=== Begin Enclosure ===

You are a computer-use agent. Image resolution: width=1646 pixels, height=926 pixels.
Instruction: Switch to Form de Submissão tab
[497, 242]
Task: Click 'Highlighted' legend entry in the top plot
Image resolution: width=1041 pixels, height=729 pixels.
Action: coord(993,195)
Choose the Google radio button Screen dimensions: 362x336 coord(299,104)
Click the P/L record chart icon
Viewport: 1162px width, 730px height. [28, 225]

=== End Enclosure ===

Aim of the task ->
Each line above should be copied exactly, with no line missing.

Output of the exercise ->
You are a computer-use agent. Image resolution: width=1646 pixels, height=926 pixels.
Instruction: Switch to Form de Submissão tab
[497, 242]
Task: Click 'Highlighted' legend entry in the top plot
Image resolution: width=1041 pixels, height=729 pixels.
Action: coord(993,195)
Choose the Google radio button Screen dimensions: 362x336 coord(299,104)
Click the P/L record chart icon
Viewport: 1162px width, 730px height. [28, 225]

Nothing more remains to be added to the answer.